▶ [Exercise goal] Taking only the lines of the data below from the line with "The image size is (1018, 274)." to the line with "Task: Delete the FixRateJob-demo task", ends included, write them out exactly and without pictures.

▶ [Extracted data]
◆ ◆ ◆ ◆ ◆

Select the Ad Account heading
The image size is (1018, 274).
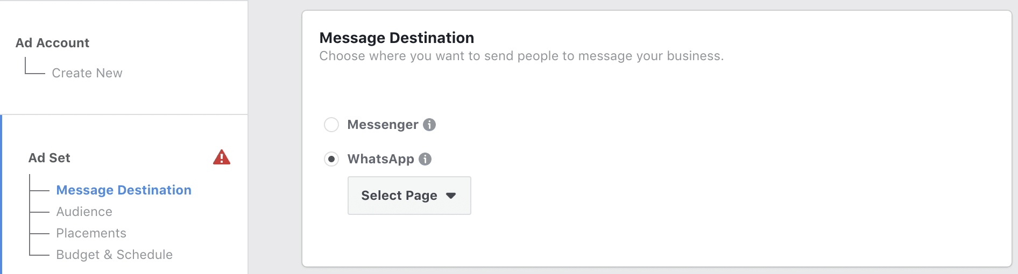pos(52,43)
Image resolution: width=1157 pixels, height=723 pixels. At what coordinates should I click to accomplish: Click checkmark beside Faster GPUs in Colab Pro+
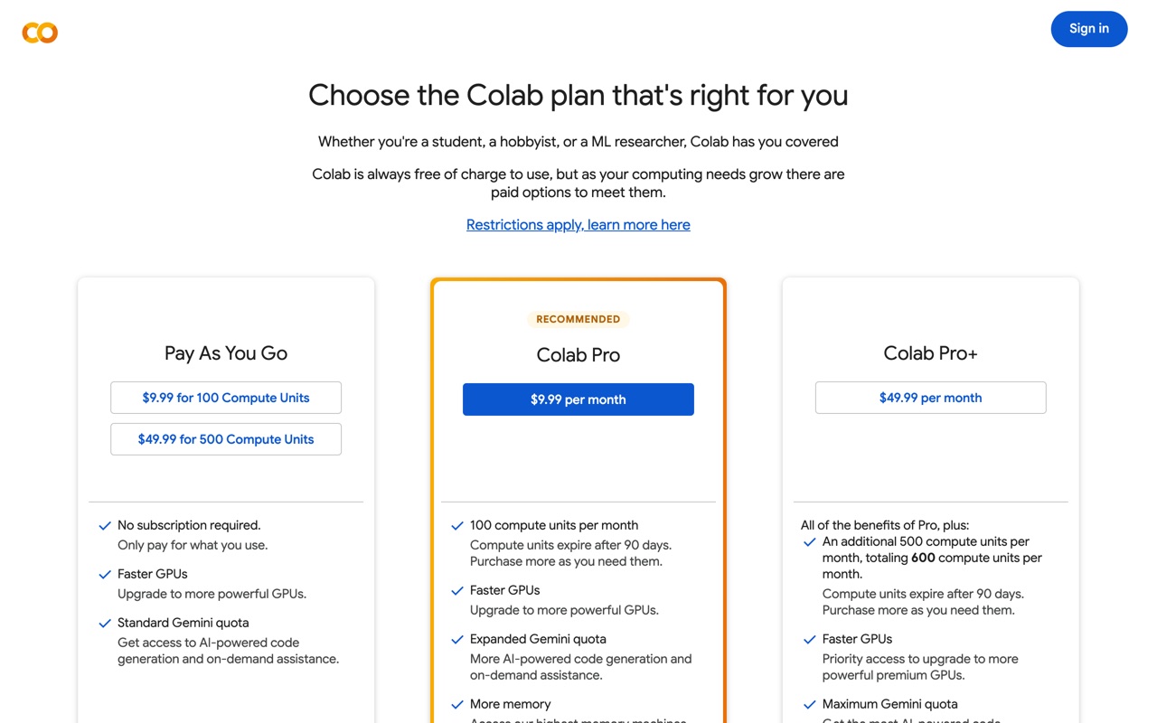(810, 639)
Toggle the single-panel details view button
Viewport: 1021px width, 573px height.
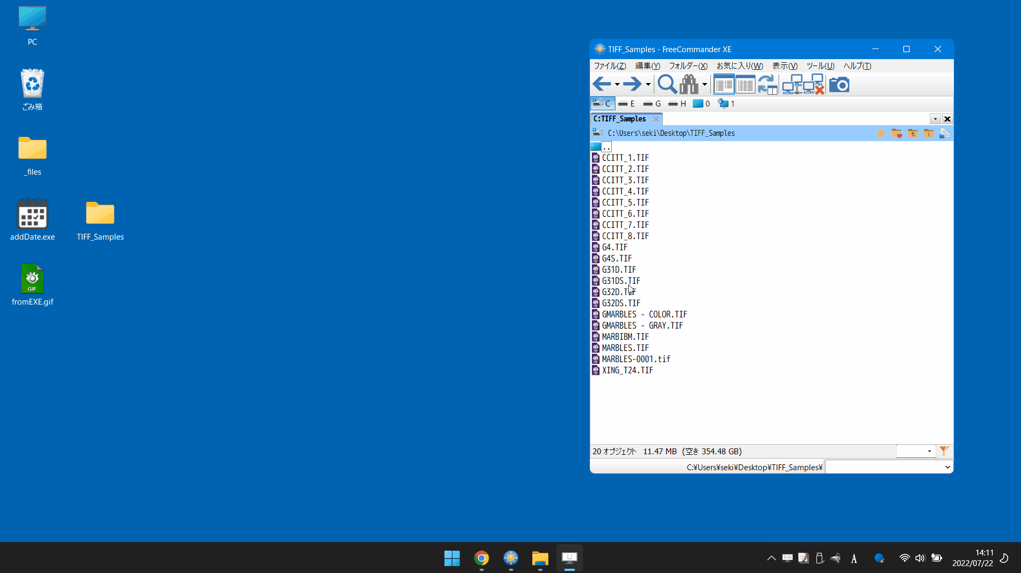point(745,84)
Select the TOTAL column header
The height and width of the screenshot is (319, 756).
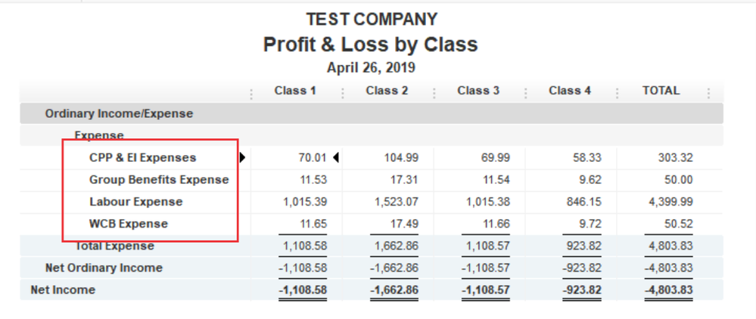pyautogui.click(x=661, y=91)
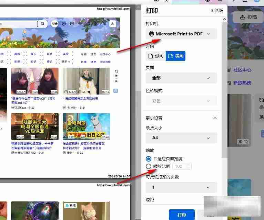Viewport: 264px width, 220px height.
Task: Open the A4 paper size dropdown
Action: coord(181,138)
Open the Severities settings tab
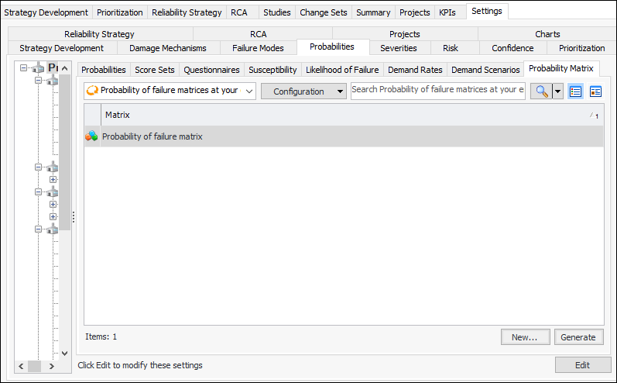The width and height of the screenshot is (617, 383). click(398, 48)
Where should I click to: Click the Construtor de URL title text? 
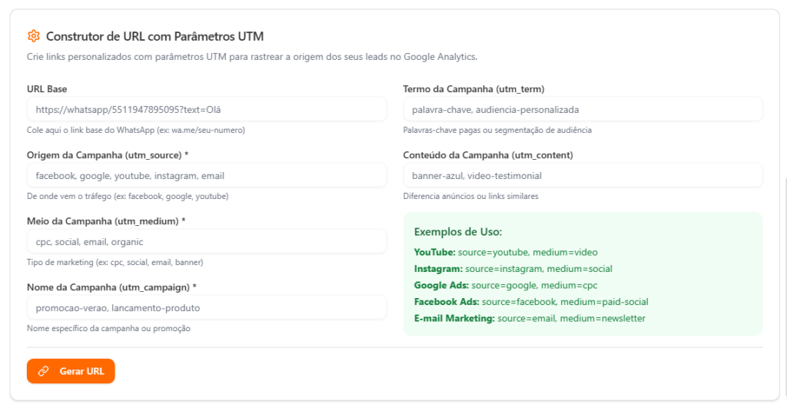(x=155, y=36)
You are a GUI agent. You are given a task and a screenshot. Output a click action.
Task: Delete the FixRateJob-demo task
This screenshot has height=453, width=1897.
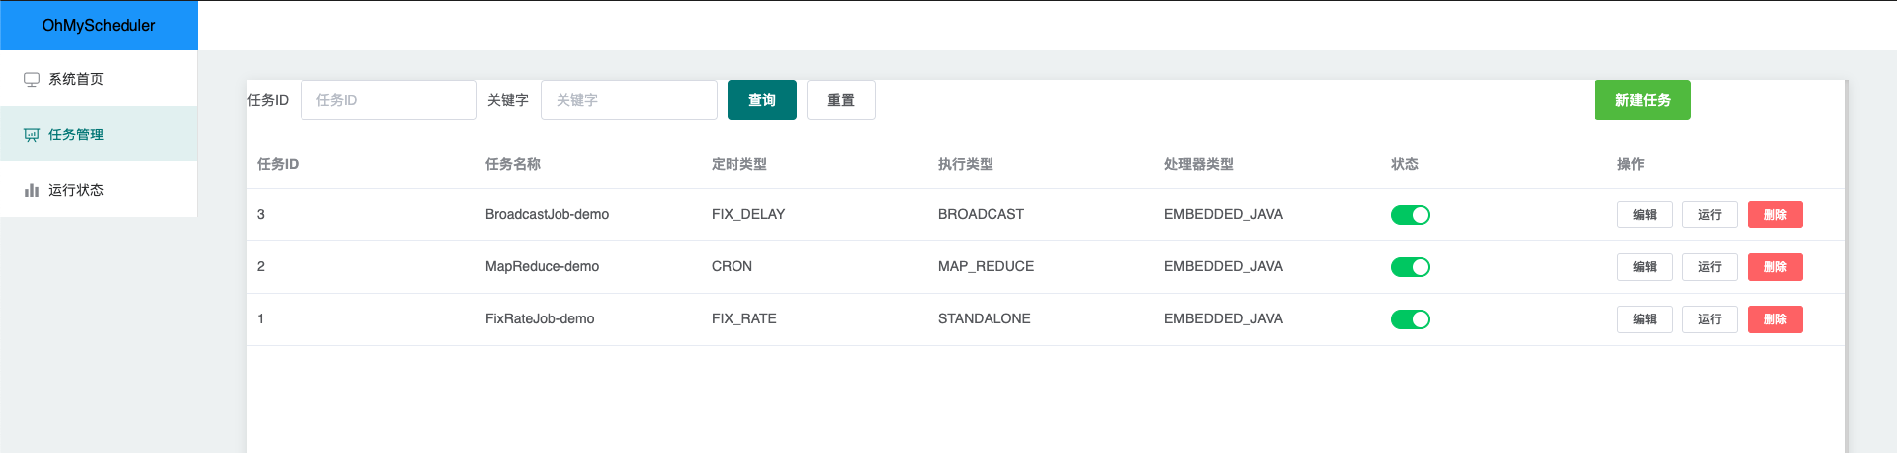click(x=1775, y=319)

◆ ◆ ◆ ◆ ◆

▶ [Output for this task]
The image size is (1018, 274).
pos(52,43)
Image resolution: width=1157 pixels, height=723 pixels. At what coordinates should I click to accomplish: Click checkmark beside Faster GPUs in Colab Pro+
(810, 639)
Toggle the single-panel details view button
Viewport: 1021px width, 573px height.
point(745,84)
Select the TOTAL column header
The height and width of the screenshot is (319, 756).
pyautogui.click(x=661, y=91)
Viewport: 264px width, 220px height.
Task: Open the A4 paper size dropdown
Action: coord(181,138)
Open the Severities settings tab
The width and height of the screenshot is (617, 383). click(398, 48)
Where should I click to: Click the Construtor de URL title text? 
(x=155, y=36)
You are a GUI agent. You are given a task and a screenshot. Output a click action.
Task: Delete the FixRateJob-demo task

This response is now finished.